In the Irish Republic FF is seeking Dáil reform as a means of rendering it more difficult to blame it should it go into government to implement unpopular policies. It can then claim that the opposition, because of this reform, had joint influence over unpopular policies. The “radical” left sitting in the Dáil, conspicuously failed to expose this tactical ploy dressed up as a liberal proposal. The depth of reform advocated by FF and FG will prove shallow. There is no way this parliament will be invested with a radical character by FF, FG and SF. The failure to reform the Senate at the same time is an indication as to how narrow Dáil Reform shall be. There is no way that Dáil reform will entail yearly general elections and other such changes.
There is a good chance that FF will bring about a new general election in the not too distant future. This is because it is confident that there is a progressive electoral shift towards it. It is also in a buoyant mood because of its inchoate election recovery. It more than likely has the resources to fight another election. Both FF and FG expressly indicated that they would not form “a grand coalition”. The GE16 result means, in a sense, that the electorate don't want such a coalition. On the other hand SF, through Gerry Adams, indicated before the GE16 that it is prepared to form a coalition with SF. This means that the electorate may want a coalition with FF, SF and others.
Many of the independents and small parties probably lack sufficient resources for repetition of this political exercise. This may mean that they may loose seats that the FF party can pick up. Even if it fails to win sufficient seats to form a comfortable majority Fianna Fail may still fare well enough to form the leading party in a future government. Other things being equal it may too have learned from the mistakes of the FG-Labour coalition.

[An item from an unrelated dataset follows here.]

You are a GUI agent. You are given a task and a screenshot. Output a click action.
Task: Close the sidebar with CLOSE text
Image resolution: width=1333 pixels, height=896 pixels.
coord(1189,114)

SF's parliamentary demagogic onslaught at the Dáil opening was just mere noise. Bombast over the homeless and other issues does not solve such problems. It was merely a tactical ploy to look good and concerned. Sinn Féin is merely exploiting suffering, as it has been doing in the six counties, to venally promote itself. Again there has been no attempt made by the parliamentary “radical” left to expose the cynical nature of this SF tactic. If anything it cooperates with it.

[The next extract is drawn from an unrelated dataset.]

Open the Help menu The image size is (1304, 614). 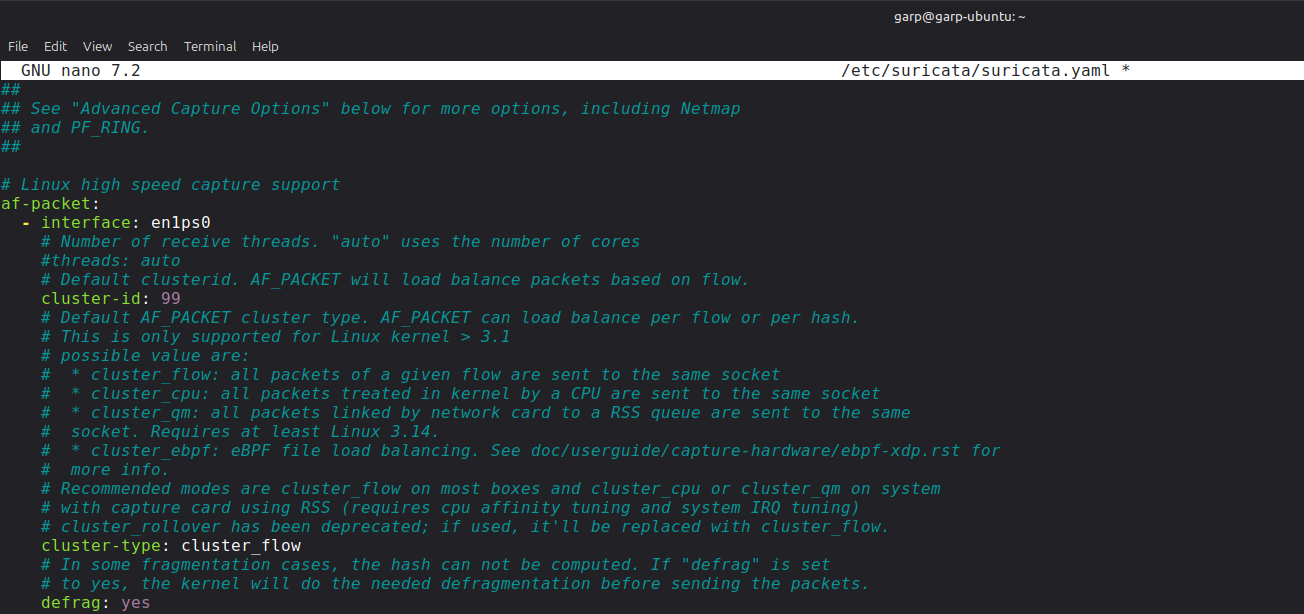pos(265,46)
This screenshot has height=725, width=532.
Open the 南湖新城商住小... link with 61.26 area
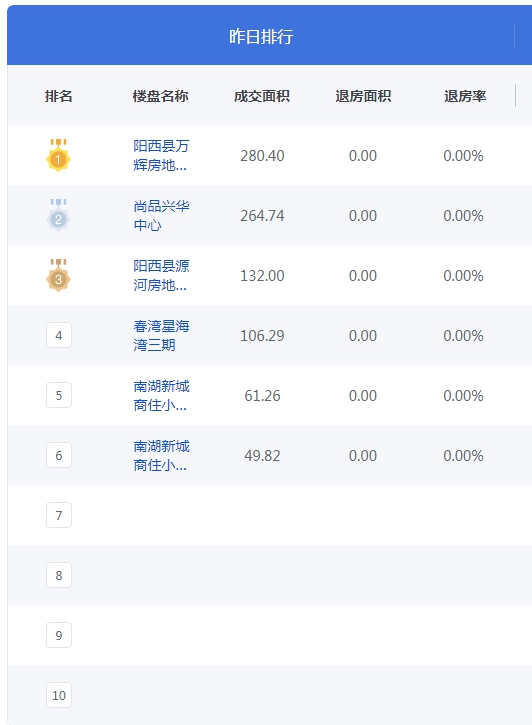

The nomination by the AAA-PBP alliance of Boyd Barrett as taoiseach was a way of suggesting that its politics is essentially no different than those of the major bourgeois actors sitting in the Dáil. The fact that SF and PBP mutually abstained from voting against each other's nominees for the office of Taoiseach is evidence of their close political relationship. It is a further manifestation of PBP’s grossly opportunist nature. Even the structure and political character of its alliance system is farcical: It is an alliance of two alliances (AAA and PBP alliance) with only one of these alliances (PBP) in alliance with another alliance (the Right2Change). If this is not convoluted farce nothing is. It is an mind defying arrangement that can only but justifiably cause confusion among the working class.
The abstention by the PBP in the Dáil division over the nomination of Gerry Adams as Taoiseach exposes the opportunism of PBP. If it is not a fake radical left alliance it would have voted against nominating the leader of a capitalist party, SF, for Taoiseach.
The Dáil forms an integral part of the bourgeois state. Consequently it cannot serve the class interests of the working class. Power cannot be concentrated in the hands of the working class through the medium of the Dáil. The fake parliamentary radical left by participating in parliament in the way that it has is amounts to a fortification of illusions in this bourgeois institution. The AAA and the PBP alliances are merely fig leaves for the SP and the SWP. These parties are so opportunist that they cannot relate to the working class under their own names but must hide behind these soi distant “alliances.” Essentially the SP and the SWP are respectively, at most, Social Democratic parties. They will end, at most, playing the same role as the present minuscule Irish Labour Party.
Instead the working class must struggle towards the establishment of revolutionary workers’ councils as its institutions of power.